Sneaking in to 90-foot wall

Filed under:  — cyberhobo at 02:33 pm

We’ve been scheming for over a year now climb at 90 foot wall. This little collection of easily toproped cracks is an easy hike from the most popular trailhead on lake Tahoe at Eagle Creek. The first few times we came here, we didn’t even get parked. The first time it took us 20 minutes just to escape the packed-full parking lot. Later we get parked successfully and hiked in to see the rock covered in ropes and climbers.

Today we finally do it right, and we have the crag to ourselves for our first route. Woohoo!
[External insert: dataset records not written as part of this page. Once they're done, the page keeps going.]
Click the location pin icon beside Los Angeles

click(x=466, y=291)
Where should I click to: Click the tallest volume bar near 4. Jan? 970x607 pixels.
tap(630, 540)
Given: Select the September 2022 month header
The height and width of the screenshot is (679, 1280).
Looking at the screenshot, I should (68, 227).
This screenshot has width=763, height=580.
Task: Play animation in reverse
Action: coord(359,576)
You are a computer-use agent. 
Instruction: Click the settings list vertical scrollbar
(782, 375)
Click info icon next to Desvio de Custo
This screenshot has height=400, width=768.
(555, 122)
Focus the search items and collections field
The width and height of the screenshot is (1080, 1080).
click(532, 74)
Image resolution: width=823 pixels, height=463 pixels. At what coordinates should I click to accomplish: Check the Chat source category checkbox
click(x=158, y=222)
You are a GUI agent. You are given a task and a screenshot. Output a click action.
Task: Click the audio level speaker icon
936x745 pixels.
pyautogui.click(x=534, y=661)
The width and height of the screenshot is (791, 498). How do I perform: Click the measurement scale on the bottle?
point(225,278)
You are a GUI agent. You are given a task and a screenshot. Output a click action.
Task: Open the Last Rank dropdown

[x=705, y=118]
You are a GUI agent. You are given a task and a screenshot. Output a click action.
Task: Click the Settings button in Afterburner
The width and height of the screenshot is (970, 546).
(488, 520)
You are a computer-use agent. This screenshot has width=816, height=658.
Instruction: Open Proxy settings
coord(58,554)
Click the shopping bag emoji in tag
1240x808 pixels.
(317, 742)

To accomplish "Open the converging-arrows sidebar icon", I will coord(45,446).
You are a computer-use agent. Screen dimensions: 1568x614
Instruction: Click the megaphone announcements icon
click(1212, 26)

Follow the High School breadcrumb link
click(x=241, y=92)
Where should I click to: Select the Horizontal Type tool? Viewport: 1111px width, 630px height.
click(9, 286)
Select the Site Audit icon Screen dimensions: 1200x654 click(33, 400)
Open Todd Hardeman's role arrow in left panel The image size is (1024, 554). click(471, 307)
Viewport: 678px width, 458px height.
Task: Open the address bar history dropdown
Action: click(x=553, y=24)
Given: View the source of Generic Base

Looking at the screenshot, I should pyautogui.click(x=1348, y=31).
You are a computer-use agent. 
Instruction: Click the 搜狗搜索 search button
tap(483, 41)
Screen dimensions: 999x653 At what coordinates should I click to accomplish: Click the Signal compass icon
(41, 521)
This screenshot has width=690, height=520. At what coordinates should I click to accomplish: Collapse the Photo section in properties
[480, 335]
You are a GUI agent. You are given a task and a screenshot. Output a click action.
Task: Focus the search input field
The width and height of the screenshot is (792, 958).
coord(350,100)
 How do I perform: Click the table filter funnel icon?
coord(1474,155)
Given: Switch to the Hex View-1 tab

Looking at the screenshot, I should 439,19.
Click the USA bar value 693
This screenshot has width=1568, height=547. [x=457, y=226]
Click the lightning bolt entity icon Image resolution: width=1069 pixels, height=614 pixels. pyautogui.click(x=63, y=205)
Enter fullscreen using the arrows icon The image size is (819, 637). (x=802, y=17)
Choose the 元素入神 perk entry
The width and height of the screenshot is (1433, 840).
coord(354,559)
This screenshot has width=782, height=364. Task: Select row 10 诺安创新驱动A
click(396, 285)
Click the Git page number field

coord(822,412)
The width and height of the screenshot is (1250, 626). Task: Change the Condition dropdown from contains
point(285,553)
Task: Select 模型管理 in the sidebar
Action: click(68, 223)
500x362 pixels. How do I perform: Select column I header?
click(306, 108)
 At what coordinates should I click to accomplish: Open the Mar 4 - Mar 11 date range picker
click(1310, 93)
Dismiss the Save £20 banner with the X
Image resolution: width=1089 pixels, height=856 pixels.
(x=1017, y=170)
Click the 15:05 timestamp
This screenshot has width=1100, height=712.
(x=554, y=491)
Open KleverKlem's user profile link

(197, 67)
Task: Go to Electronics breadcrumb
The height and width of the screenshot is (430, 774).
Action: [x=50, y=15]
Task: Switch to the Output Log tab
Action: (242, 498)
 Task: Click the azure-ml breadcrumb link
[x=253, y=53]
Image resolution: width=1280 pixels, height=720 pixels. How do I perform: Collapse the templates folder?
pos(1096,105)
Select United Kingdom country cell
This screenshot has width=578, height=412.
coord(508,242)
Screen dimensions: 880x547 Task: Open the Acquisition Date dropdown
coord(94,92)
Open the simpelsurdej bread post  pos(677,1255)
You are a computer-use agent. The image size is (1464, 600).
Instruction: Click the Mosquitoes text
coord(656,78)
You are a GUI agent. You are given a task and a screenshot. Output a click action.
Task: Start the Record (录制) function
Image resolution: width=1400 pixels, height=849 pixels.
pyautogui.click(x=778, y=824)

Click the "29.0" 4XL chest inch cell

Late in the summer the crowds are dwindling, it’s a weekday, and fairly early. We nailed it. The climbs here are steeper than what we’ve been climbing, which is a fun change. Even when a few groups join us, there are plenty of routes for all. Even if we never manage it again, now we know how.

Routes: Shuman the Human 5.6, Rentier 5.7 TR, Strontium 90 5.8 TR, Relativity 5.10b TR, Ripoff 5.10a/b TR

Sat, 18 Aug 2012

Luther Spires with Hitek Homeless

Filed under:  — cyberhobo at 05:11 pm

One strange thing about living and working from a camper for a year is that we knew of several other couples doing the same thing, but we were always in different places. Now that we’ve stayed in one place for a while one of them finally came within range and we finally get to meet in person! Jenn and Johnny of hitekhomeless.net are also the developers behind freecampsites.net and rvdumpsites.net. We enjoy trading stories and take them up the nearby Luther Spires climbing area for a little climbing.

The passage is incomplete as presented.